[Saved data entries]
*** Begin section ***

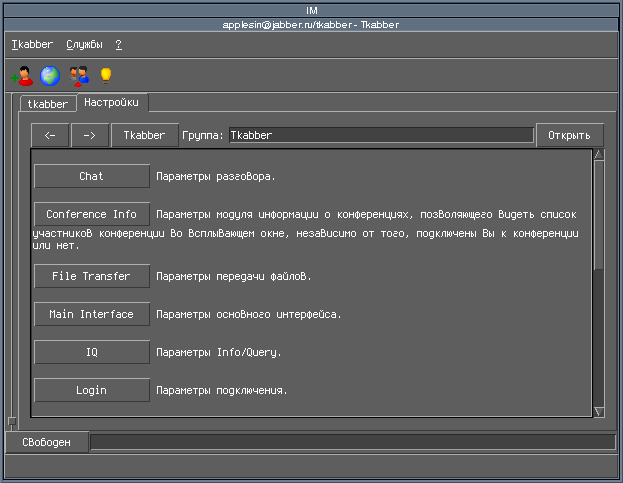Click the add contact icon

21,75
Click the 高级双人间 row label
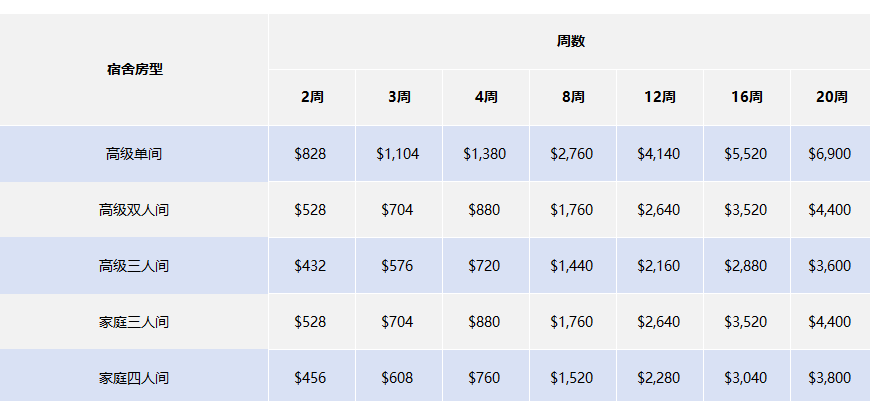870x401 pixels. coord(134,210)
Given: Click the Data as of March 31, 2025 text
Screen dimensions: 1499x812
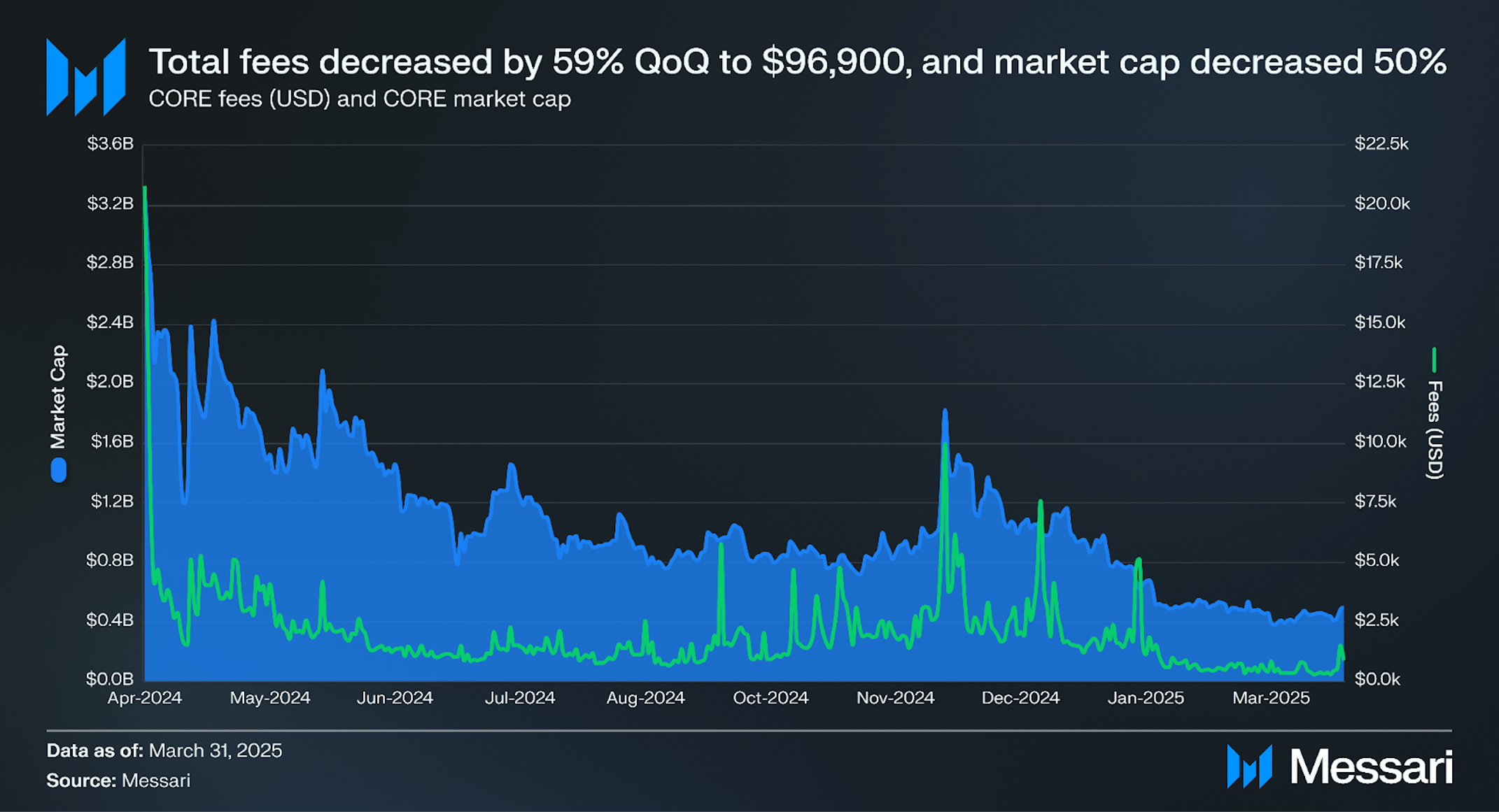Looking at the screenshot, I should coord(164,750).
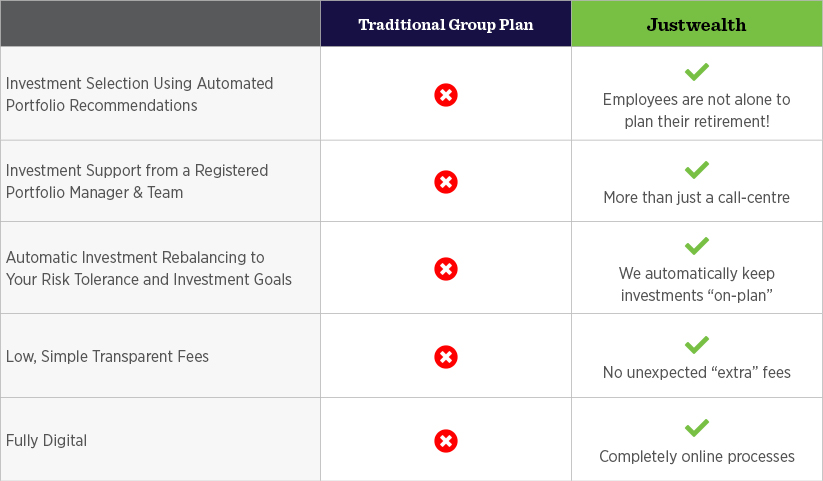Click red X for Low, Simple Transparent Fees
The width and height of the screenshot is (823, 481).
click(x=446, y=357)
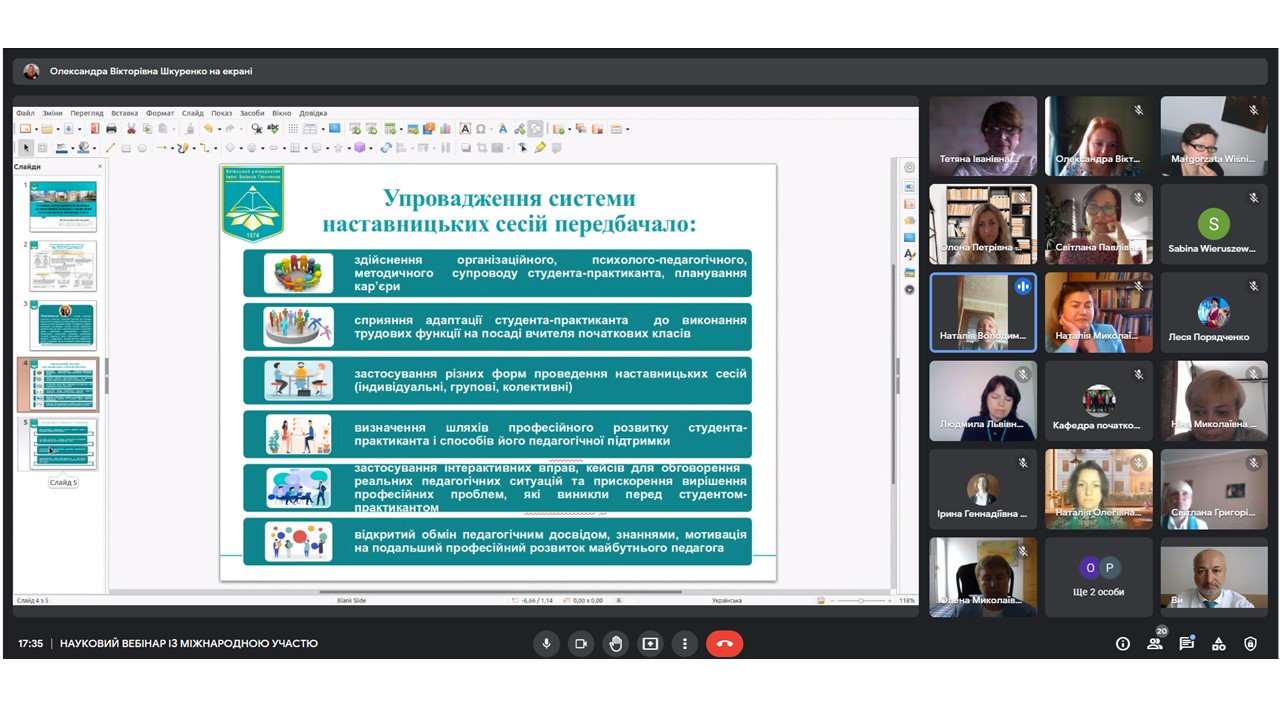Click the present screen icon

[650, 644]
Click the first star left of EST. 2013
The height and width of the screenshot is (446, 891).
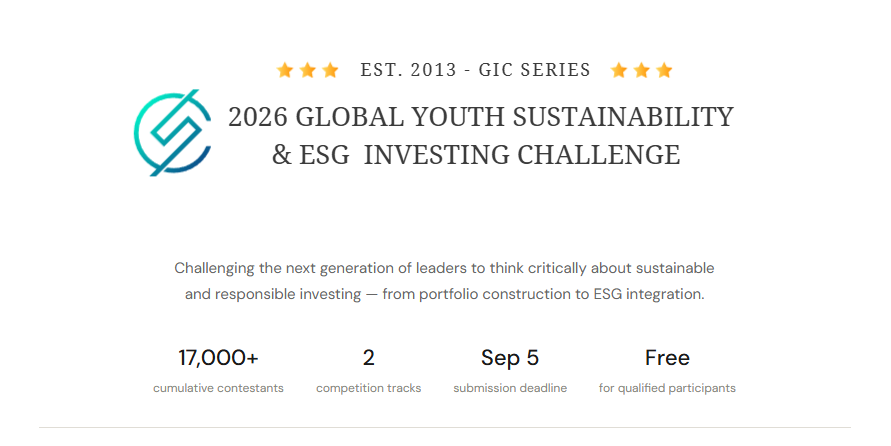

*** End section ***

# Task description
Without the pictures, transcribe the lines from the one containing "Screen dimensions: 1499x812" through the end of the data, exactly and only those.

# Solution below
Screen dimensions: 1499x812
Looking at the screenshot, I should coord(164,750).
Click red X for Low, Simple Transparent Fees
The width and height of the screenshot is (823, 481).
click(x=446, y=357)
Click the present screen icon

[650, 644]
Click the first star left of EST. 2013
The height and width of the screenshot is (446, 891).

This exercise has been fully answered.